24 歳から 26 歳ごろまでの新社会人の時期はプログラミングと夜遊びと音楽が退屈しのぎの役割を果たしてくれていました。
まずは仕事ごっこで痛感した社会で生きる力のなさを、プログラミングが解消してくれました。プログラミングが身についていく感覚は、さながら生きる力がついていくような感覚でした。自分の中で初めて『生きていけるかもしれない』って思えた成功体験だったと思います。今でも自分が思いついたものを自分一人で作り切れるんだって感覚はたまに自分を救ってくれています(オンライン限定だけど)
あとは恋人と別れて、色んな人と会った期間でもありました。それこそ毎週 2,3 人は知らない誰かとお酒を飲んでいた気がします。知らない趣味や知らない仕事の話を聞くことはとても楽しかったし、人によって違う癖に触れるのがとても楽しかったです。そんなこんなでプライベートは、かなりその日暮らしな生活を送っていたけれど、これだってとても楽しかったです。醸成中の価値観の確認作業だったのかもしれないです。音楽は長くなりそうだからいいや。
そして、現在 27 歳。今の感じで行くと、読書(歴史)と音楽が退屈しのぎの役割を果たしてくれそうです。
「愚者は経験に学び、賢者は歴史に学ぶ」とビスマルクさんが言ったらしいんですが、これをずっと勘違いしていました。
一般通史を見て、戦争などから今に生きる教訓や姿勢を学べと言う意味かと思っていて、『説教じみてて、歴史つまんないよ〜』と思っていました。
これどうやら違っていて、
教訓や姿勢を学ぶだけではなくて、過去から現代に繋がる文脈からお前の立ち位置を学べ。ってことでした。たぶん。
例えば、お前が作っている音楽が現代にある理由を見てみると、点としてそこに存在しているわけではなくて、やっぱり線としてそこにあるんだということを本を読んでみると感じます。和声法を生み出した人がいて、聴衆が誕生する経緯があったりして、バンドって形を作った人がいたりして、、、って上げだしたらキリがないですが。
自分が作るものがどんな凡作であっても、歴史としてつながっている。
近代のクラシック、それ以前の音楽から連なる歴史の上に今音楽を楽しむ誰しもが立っていて、それは聴衆としてもそこに立場があって、それを理解した上で新しい一歩を考えることは、世界、過去未来含めた、あらゆる人類とつながることなのだと。そのことに得も言われぬ高揚感を感じています。これはいい退屈しのぎになるぞと心が高まっています。
(歴史を学ぶことで地続きの中に立てるなんてことは、考えてみれば小学生でも理解できそうなものですが、やっと自分は実感値を持って理解することができました。生きるセンスが悪い感があります。)

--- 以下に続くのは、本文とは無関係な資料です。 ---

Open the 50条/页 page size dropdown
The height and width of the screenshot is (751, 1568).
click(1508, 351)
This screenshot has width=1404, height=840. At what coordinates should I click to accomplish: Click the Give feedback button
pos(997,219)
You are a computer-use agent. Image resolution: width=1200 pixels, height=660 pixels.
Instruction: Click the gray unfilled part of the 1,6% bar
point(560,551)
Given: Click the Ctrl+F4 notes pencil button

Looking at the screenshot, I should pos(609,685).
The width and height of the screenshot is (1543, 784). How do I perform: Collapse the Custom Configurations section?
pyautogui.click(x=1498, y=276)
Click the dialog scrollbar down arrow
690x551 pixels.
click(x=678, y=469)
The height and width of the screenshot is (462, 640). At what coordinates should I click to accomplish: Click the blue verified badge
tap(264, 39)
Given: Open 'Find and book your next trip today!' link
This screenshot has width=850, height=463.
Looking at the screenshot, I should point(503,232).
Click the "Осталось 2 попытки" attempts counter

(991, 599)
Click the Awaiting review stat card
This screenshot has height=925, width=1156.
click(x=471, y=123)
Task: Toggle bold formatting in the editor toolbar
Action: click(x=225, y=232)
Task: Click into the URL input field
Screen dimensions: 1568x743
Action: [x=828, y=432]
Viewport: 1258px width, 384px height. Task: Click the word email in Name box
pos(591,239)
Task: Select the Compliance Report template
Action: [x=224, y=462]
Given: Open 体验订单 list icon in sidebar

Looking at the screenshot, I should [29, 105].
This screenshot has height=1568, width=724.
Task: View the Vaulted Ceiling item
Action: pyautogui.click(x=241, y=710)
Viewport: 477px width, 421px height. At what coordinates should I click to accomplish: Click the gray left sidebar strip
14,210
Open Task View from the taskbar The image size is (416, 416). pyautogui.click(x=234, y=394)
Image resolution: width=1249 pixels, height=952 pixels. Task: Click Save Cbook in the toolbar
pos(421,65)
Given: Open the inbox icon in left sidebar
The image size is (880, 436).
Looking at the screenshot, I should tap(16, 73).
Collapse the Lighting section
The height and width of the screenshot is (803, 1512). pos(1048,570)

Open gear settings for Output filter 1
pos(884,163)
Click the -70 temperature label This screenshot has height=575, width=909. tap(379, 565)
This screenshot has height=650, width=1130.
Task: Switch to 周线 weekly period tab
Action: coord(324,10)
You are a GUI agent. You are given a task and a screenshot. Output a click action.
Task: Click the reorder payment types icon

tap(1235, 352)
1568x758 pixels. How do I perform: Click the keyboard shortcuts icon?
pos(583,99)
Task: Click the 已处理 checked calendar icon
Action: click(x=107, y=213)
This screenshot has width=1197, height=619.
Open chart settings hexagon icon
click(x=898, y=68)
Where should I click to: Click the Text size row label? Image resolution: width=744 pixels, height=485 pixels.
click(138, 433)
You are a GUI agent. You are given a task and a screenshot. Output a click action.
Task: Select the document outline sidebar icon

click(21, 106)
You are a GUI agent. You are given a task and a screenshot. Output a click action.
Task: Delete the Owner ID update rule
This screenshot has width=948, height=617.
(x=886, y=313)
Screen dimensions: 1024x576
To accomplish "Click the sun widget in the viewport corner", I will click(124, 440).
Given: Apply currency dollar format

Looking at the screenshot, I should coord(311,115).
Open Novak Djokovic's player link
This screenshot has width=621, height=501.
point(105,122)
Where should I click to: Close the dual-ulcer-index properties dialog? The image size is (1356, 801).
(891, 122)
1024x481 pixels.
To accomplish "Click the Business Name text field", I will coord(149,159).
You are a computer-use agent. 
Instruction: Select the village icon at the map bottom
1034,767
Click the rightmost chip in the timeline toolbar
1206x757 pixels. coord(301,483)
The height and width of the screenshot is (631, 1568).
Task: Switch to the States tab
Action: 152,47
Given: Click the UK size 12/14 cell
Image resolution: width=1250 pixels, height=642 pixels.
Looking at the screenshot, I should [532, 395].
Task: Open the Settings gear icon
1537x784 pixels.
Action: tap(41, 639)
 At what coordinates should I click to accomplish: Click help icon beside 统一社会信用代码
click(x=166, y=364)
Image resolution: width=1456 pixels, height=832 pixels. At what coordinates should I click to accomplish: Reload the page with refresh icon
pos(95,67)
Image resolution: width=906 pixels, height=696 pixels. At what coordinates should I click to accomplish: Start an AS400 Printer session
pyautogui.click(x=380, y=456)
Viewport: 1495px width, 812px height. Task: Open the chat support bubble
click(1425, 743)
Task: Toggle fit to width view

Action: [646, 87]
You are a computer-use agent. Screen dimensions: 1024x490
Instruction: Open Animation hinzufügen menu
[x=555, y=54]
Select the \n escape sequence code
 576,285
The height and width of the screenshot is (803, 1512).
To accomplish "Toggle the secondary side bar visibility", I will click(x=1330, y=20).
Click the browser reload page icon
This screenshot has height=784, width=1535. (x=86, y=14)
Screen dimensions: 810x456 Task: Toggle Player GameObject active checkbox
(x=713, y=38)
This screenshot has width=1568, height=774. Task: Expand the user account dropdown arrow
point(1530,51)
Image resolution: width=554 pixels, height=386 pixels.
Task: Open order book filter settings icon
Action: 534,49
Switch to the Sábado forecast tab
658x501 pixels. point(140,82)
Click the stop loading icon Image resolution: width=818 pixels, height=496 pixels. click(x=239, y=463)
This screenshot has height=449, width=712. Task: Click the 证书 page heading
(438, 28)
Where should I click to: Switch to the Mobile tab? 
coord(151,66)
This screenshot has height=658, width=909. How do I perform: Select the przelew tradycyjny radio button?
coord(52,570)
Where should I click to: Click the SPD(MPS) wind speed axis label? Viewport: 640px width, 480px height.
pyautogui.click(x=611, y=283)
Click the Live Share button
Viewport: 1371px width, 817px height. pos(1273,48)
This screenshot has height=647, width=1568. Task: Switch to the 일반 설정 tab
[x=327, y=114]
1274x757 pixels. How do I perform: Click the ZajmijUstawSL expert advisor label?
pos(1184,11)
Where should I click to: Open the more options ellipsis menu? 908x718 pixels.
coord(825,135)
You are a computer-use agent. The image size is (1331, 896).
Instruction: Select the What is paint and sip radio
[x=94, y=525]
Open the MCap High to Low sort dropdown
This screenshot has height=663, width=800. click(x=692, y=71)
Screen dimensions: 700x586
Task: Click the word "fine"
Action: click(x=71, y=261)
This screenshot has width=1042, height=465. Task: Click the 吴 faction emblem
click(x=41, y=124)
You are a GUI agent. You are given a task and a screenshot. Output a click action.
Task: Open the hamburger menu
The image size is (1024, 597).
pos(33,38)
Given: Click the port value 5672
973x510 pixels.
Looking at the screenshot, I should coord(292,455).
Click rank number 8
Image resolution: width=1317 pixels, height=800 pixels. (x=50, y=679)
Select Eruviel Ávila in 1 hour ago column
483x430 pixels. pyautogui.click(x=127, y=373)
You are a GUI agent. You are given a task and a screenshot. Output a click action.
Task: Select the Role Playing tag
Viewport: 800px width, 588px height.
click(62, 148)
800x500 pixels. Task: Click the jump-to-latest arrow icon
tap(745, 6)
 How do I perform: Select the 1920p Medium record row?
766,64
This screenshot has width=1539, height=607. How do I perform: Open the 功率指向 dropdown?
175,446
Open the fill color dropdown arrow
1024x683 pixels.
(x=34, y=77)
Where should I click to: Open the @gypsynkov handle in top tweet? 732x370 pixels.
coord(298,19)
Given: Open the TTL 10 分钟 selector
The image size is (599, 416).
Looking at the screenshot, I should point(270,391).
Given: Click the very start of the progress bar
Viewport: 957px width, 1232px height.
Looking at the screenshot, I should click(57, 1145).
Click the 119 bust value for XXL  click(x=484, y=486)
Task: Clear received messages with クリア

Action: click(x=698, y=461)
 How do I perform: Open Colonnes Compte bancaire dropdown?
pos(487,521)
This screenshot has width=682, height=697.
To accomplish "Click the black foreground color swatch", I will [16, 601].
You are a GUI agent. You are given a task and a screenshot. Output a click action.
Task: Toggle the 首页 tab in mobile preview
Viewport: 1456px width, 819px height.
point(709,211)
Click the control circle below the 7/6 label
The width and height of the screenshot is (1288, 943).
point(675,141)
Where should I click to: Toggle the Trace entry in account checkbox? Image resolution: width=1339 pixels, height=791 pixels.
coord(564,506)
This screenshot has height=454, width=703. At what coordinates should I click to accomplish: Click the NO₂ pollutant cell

振り返ってみれば、3 歳の時に初めて引越しの経験(広島 -> 兵庫)をし、11 歳で 2 回目(兵庫 -> 東京)
その後は私立の中学に進学したため、また地元の縁が切れたりと、ずっと点で生きてきた感じがあって、社会と接続して無い感じというか、立つ場所がここしか無いなって感覚がありました。(まあ普通によくあることですが)
でも、もっと長大的な視点で見れば、ちゃんと僕も文脈の中に生きていて、線の世界の住人なんだって思えたことが嬉しいのかもなと思います。
また名前についても気づきがあって、
位置的に断絶していたことプラスして、僕は何か対外的に活動する時にペンネームを使うことが多くて、さらにはそれを不定期に捨てようとしていたり、ここでも点的なスタイルが影響してたのかとハッとしました。本来与えられた名前は家族という文脈が過去にずっと連なっていて、それは良くも悪くも線の世界の話だったなあと。まあ本名を使うかどうかはまた別の話なんですが、なんとなくハッとした話でした。
話は変わって
最近、澁澤龍彦の本を読んでいます。その澁澤龍彦の交友関係にたびたび、三島由紀夫が出てくるので気になって、そういえば東大全共闘の映画あったなぁって YouTube 調べたら、予告があったのでそれを見てみました。
その映像の中で、三島が当時の学生たちに対して、『君たちの生は、生産目的から切り離されてる。』みたいな発言していて、
『まさにこれだよ!』とディスプレイの中の三島に向かってグッジョブポーズです。
退屈しのぎの人生の正体、虚しさの正体が、またひとつ補完されてとても嬉しい気持ちです。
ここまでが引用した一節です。